I have over 20 complete sets of Mozart's Piano Sonatas. Neither or those sets would be a top choice for me but if I had to choose one from those two I would pick the Eschenbach cycle over the Pires one.


----------



## Boldertism (May 21, 2015)

realdealblues said:


> I have over 20 complete sets of Mozart's Piano Sonatas. Neither or those sets would be a top choice for me but if I had to choose one from those two I would pick the Eschenbach cycle over the Pires one.


Out of your 20 sets, which are your favorites?


----------



## realdealblues (Mar 3, 2010)

Top Choice for me will always be:

Ingrid Haebler's Cycle on Denon.

View attachment 78159


Ingrid Haebler recorded the Mozart Piano Sonatas twice. This was her second outing. It's a little pricey but you can usually find it from an amazon seller or something for a little less. In the end it's worth every penny as you will not find a finer cycle in better sound. That's my opinion anyway and I know several others who would agree with me. It's absolute top notch!

Klara Wurtz's cycle on Brilliant Classics

View attachment 78160
View attachment 78161


This cycle is very well done. Almost as fine as Haebler's cycle. The one on the left is the Import version and the other is the standard USA issue. Both are the same so it doesn't matter which set you buy. There is a lot of room reverb on these recordings so the piano can sound distant on a stereo but not too bad if listening with headphones.


----------



## realdealblues (Mar 3, 2010)

Next would probably be either:

Alicia de Larrocha's Cycle on RCA
View attachment 78162


or

Andras Schiff's cycle on Decca

View attachment 78163


Both are very fine sets and the Alicia de Larrocha cycle can be had for cheap on the secondary market, usually around $10 or less Brand New if budget is a concern.
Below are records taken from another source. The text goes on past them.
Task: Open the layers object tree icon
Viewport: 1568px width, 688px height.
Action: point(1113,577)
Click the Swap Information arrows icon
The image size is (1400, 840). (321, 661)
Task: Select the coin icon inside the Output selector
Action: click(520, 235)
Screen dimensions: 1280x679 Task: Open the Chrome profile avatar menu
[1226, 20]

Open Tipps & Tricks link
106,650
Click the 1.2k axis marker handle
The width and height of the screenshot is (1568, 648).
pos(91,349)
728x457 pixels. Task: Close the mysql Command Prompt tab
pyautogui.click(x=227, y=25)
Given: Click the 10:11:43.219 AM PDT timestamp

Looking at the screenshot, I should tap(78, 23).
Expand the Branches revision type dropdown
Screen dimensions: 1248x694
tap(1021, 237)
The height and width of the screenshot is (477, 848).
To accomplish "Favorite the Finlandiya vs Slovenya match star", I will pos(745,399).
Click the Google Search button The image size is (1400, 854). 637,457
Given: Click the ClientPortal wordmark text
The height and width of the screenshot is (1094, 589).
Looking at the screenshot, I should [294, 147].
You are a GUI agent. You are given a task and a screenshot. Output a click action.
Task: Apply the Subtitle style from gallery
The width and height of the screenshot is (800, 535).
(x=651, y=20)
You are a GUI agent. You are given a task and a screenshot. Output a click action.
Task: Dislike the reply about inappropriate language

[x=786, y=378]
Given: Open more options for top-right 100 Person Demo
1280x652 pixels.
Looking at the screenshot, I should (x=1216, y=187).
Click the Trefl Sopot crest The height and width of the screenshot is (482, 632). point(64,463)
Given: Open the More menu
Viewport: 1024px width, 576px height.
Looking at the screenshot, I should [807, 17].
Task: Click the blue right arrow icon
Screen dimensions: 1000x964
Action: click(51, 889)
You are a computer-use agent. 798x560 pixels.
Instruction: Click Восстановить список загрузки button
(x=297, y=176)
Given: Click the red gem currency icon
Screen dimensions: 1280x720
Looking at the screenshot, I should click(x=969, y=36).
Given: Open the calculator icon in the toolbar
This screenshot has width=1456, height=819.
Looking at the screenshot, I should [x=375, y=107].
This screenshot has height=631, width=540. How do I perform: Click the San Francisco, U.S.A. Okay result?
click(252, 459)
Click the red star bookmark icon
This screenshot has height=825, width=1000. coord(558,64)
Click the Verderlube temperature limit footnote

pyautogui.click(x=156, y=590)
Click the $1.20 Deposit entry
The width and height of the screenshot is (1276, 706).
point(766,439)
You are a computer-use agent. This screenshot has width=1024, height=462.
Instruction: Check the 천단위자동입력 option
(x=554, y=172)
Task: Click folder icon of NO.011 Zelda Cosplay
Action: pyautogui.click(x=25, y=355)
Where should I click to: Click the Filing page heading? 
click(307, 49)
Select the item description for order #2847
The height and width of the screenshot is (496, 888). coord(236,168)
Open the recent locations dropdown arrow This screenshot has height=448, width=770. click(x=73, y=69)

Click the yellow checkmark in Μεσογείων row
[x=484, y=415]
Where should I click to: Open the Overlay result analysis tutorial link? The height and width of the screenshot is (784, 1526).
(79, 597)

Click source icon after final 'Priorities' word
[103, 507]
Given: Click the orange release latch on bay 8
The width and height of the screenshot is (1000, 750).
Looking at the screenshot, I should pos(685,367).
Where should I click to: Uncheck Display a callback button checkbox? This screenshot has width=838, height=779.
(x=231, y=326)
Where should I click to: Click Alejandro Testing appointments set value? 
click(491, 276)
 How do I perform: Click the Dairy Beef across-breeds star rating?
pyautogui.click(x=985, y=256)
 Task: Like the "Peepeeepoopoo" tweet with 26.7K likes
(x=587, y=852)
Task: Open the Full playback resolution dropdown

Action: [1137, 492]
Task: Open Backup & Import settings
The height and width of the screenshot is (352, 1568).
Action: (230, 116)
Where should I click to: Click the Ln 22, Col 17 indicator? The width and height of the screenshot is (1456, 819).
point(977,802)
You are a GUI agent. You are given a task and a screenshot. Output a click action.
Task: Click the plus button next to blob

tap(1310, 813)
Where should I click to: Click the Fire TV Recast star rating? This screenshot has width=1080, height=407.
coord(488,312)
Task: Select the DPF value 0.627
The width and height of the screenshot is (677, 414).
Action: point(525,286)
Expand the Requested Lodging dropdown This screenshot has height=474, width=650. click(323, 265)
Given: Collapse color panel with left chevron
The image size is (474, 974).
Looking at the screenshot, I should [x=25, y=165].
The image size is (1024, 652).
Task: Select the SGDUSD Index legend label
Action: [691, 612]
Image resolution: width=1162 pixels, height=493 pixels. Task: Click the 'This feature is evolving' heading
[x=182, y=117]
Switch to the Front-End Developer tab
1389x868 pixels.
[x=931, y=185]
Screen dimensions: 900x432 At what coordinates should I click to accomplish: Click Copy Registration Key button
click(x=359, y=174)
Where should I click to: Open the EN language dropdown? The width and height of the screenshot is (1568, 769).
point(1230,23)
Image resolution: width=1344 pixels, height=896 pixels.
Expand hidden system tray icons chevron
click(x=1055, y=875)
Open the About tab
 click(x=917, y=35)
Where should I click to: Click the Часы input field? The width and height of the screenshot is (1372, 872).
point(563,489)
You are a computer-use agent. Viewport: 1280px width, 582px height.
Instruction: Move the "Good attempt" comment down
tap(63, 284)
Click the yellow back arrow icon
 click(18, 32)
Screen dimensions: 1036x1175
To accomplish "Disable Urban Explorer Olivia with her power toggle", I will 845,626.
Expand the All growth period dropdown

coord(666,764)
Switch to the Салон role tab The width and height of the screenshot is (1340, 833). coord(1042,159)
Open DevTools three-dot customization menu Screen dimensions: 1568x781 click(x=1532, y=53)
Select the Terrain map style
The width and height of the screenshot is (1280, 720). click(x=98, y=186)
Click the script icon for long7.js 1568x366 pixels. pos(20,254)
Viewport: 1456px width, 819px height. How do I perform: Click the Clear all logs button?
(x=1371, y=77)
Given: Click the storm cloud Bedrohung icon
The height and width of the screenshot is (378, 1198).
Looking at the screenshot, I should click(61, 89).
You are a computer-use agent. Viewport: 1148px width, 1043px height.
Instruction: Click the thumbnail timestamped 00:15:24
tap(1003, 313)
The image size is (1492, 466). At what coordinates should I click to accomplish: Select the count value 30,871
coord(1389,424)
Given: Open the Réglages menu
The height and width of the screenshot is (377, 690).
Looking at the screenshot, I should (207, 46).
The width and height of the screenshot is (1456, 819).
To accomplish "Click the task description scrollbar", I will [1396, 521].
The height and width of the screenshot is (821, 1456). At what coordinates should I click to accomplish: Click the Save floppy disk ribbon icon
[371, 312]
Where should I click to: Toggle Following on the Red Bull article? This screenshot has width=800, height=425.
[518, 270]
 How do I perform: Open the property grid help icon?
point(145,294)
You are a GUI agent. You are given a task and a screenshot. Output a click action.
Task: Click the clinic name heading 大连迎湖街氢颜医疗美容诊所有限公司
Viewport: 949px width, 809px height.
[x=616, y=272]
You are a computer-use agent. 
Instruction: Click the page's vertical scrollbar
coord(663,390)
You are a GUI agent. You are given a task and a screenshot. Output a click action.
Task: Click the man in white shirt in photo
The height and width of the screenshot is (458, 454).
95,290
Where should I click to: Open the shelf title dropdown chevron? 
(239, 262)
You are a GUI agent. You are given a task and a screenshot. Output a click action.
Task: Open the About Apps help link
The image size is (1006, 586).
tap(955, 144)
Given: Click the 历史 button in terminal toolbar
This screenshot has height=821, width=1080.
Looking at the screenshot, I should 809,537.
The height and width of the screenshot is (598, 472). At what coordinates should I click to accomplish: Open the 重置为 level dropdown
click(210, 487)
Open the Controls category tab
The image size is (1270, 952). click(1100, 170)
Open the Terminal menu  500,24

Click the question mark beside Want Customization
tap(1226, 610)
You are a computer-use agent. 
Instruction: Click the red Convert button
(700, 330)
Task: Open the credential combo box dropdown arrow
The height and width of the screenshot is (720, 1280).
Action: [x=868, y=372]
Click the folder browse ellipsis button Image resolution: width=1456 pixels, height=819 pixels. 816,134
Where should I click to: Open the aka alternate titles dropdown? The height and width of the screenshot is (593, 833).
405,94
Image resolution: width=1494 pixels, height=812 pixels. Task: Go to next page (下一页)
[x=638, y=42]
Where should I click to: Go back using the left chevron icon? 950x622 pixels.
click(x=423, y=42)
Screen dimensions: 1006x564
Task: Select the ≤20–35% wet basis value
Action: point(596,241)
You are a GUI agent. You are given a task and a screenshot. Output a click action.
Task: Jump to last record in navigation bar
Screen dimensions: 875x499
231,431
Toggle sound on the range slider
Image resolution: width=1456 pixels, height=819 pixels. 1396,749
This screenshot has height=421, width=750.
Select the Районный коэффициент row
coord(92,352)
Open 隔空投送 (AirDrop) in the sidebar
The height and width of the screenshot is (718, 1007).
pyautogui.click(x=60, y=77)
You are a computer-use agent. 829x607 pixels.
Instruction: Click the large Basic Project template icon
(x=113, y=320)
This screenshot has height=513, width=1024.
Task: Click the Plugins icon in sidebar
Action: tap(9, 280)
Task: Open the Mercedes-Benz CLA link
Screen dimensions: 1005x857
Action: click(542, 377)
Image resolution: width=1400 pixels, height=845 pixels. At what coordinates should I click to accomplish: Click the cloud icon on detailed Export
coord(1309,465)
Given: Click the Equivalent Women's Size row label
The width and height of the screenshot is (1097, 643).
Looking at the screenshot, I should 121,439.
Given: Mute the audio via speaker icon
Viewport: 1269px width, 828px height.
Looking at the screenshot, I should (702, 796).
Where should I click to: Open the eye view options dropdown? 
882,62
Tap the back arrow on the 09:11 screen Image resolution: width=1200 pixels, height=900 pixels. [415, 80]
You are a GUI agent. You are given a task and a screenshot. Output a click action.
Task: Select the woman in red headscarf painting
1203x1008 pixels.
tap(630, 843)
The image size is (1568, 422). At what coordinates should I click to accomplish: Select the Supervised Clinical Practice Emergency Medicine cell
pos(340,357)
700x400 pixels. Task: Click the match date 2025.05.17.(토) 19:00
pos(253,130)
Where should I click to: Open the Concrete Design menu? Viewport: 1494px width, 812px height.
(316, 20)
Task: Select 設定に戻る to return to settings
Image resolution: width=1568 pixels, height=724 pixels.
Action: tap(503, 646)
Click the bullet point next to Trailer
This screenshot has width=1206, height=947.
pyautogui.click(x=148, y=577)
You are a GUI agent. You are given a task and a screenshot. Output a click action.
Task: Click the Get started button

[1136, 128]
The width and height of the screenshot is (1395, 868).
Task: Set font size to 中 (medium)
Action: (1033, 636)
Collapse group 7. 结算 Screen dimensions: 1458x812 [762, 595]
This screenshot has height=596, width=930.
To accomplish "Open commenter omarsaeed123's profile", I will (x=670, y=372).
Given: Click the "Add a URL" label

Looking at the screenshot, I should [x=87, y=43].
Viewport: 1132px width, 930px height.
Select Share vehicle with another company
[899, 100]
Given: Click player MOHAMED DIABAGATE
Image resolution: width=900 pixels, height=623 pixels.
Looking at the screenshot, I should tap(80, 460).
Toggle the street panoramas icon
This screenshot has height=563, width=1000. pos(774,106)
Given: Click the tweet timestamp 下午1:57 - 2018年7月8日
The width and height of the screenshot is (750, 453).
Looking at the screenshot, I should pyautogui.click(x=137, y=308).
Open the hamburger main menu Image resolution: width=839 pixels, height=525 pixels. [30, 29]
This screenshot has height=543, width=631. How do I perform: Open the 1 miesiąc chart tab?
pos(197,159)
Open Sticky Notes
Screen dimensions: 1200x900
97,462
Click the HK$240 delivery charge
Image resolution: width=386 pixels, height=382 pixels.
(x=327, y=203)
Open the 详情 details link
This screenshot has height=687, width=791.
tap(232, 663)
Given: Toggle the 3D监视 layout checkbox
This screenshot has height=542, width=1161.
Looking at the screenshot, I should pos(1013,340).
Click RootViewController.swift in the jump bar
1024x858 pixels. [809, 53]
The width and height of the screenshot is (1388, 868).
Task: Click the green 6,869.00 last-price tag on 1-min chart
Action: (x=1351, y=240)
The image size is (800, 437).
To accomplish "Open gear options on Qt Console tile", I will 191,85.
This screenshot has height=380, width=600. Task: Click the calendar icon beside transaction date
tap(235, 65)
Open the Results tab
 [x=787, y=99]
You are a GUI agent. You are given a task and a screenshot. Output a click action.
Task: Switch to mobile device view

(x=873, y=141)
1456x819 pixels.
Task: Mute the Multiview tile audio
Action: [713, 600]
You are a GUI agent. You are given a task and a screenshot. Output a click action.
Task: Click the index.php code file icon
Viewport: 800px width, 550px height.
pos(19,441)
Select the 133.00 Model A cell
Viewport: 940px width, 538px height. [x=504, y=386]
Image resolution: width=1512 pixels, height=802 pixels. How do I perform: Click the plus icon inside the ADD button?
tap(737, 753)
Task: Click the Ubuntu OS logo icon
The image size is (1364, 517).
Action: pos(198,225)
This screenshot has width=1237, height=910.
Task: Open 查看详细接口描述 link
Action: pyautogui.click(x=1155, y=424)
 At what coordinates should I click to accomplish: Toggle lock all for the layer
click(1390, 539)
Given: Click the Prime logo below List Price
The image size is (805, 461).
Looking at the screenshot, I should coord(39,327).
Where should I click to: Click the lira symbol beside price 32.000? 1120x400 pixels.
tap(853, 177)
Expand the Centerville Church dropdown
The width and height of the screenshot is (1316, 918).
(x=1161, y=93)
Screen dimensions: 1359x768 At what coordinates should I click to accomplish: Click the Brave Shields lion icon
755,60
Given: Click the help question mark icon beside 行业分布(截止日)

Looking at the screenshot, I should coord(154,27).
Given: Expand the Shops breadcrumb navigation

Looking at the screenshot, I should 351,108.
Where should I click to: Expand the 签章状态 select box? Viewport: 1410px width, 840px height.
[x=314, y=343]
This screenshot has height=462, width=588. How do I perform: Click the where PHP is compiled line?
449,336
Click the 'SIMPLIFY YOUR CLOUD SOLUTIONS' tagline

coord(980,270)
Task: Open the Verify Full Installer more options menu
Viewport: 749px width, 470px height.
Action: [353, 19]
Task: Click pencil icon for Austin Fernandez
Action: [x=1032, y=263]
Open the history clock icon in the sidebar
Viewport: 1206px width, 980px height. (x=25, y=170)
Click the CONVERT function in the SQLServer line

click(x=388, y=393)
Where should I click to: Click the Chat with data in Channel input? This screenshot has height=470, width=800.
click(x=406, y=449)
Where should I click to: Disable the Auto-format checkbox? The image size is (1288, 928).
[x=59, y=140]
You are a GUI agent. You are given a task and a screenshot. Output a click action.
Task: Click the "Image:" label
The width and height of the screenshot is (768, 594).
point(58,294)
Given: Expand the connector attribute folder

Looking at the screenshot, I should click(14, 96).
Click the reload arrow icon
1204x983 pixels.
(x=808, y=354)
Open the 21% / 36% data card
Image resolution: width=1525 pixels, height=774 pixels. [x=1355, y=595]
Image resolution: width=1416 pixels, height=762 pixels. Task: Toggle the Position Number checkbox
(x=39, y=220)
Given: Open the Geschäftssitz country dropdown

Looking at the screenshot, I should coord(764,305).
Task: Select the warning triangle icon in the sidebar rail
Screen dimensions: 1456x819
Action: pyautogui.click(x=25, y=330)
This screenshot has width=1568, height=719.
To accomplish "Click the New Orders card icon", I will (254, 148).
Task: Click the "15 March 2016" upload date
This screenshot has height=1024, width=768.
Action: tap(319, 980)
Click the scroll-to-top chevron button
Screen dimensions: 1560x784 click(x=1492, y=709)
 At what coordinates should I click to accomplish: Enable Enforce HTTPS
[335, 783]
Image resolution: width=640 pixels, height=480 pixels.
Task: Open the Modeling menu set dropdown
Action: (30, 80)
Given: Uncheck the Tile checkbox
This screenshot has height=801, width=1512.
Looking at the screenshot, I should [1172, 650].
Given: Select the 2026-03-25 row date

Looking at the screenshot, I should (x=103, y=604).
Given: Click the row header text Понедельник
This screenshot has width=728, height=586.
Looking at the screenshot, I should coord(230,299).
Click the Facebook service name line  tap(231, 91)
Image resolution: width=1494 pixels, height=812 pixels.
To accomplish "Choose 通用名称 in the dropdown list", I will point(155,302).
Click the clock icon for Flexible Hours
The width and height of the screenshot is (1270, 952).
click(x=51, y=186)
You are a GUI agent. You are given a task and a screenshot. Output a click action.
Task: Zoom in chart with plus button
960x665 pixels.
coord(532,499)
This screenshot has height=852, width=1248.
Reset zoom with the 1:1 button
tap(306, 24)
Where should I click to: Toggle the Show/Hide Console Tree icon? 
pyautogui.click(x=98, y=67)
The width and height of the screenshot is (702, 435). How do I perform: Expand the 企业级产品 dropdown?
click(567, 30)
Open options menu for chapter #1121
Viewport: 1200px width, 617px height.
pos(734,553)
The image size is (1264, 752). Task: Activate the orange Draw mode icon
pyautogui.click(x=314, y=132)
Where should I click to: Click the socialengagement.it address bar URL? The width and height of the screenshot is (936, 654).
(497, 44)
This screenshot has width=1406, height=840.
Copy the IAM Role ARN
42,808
Those would be my top choices but the Ingrid Haebler cycle on Denon is unmatched for recording quality and interpretation in my book.


----------



## Bulldog (Nov 21, 2013)

I favor Uchida's set; de Larrocha close behind.


----------



## Ukko (Jun 4, 2010)

Eschenbach played those sonatas - differently. Without using jargon (I don't have it anyway) the best I can do is say that he played them as if they were by a meld of Mozart and Beethoven. I like them that way, but it isn't 'central' interpretation.

I too like the Haebler very much.


----------



## Boldertism (May 21, 2015)

Thank you, realdealblues, good details on your suggested sets.


----------



## Guest (Nov 27, 2015)

I prefer Mozart sonatas on the fortepiano. His light and lively music sounds best on the instrument that it was written for. The set by Malcom Bilson is exceptional.
View attachment 78215


----------



## Mandryka (Feb 22, 2013)

Haebler's Denon Mozart sonatas were also released on CD under the name of "Joyce Hatto" and anyone interested in them will find reviews on musicweb of their Hatto incarnations.


----------



## DavidA (Dec 14, 2012)

Mandryka said:


> Haebler's Denon Mozart sonatas were also released on CD under the name of "Joyce Hatto" and anyone interested in them will find reviews on musicweb of their Hatto incarnations.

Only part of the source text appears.